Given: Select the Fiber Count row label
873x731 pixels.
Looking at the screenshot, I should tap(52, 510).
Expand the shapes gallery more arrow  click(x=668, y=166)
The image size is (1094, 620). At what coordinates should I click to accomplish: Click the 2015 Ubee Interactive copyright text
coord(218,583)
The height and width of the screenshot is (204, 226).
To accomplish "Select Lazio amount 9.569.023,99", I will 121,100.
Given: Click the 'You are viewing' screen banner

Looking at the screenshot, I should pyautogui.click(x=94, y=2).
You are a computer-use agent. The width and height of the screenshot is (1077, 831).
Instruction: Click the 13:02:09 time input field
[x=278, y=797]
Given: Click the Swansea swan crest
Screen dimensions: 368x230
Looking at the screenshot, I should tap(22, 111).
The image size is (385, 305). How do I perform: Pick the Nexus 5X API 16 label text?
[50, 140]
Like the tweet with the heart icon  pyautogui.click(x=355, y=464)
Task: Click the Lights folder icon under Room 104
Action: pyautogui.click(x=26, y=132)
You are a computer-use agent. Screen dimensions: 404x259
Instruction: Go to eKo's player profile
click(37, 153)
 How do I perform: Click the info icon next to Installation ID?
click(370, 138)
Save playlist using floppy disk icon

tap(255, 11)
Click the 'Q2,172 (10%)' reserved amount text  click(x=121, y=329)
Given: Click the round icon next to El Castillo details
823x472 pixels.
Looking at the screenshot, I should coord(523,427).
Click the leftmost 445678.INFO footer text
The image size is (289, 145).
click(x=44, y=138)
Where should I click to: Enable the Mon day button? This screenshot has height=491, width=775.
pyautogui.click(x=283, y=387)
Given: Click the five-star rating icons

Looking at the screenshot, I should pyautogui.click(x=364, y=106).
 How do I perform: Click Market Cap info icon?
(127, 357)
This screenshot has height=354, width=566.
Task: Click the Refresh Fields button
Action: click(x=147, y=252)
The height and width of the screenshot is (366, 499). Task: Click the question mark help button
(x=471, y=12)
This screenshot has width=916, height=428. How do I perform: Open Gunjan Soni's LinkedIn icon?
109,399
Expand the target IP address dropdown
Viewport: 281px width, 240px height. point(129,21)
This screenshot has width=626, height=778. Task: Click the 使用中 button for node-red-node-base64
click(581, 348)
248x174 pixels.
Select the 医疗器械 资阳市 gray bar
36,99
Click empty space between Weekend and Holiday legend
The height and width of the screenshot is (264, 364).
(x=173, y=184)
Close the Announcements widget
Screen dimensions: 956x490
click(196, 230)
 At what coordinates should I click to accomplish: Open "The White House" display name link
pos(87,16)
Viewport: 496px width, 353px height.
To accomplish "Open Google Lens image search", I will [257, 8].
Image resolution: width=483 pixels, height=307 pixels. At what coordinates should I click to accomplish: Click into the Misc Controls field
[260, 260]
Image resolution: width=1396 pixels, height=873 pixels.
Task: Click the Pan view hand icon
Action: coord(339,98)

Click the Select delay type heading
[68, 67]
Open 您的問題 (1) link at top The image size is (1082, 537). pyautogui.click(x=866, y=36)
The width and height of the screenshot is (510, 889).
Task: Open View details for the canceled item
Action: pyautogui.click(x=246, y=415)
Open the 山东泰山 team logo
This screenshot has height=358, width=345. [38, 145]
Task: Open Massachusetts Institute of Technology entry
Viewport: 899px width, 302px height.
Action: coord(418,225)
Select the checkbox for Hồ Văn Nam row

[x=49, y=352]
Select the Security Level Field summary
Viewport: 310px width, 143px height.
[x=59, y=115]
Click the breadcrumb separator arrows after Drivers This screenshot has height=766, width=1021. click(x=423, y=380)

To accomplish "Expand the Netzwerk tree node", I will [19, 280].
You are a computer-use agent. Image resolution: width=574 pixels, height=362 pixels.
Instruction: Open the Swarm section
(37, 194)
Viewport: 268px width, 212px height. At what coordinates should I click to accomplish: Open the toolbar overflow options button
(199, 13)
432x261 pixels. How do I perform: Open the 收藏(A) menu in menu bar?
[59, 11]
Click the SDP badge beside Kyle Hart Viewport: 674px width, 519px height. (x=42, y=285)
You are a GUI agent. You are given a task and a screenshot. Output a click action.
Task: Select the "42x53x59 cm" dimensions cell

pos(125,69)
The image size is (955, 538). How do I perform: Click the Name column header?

> _What is required_:
Give back only the lines from the one containing "You are a computer-use agent. Image" through the final line of the entries above, exactly as written, both included.

> _Answer section_:
You are a computer-use agent. Image resolution: width=574 pixels, height=362 pixels.
Instruction: Open the Swarm section
(37, 194)
Viewport: 268px width, 212px height. At what coordinates should I click to accomplish: Open the toolbar overflow options button
(199, 13)
432x261 pixels. How do I perform: Open the 收藏(A) menu in menu bar?
[59, 11]
Click the SDP badge beside Kyle Hart Viewport: 674px width, 519px height. (x=42, y=285)
You are a GUI agent. You are given a task and a screenshot. Output a click action.
Task: Select the "42x53x59 cm" dimensions cell

pos(125,69)
The image size is (955, 538). How do I perform: Click the Name column header?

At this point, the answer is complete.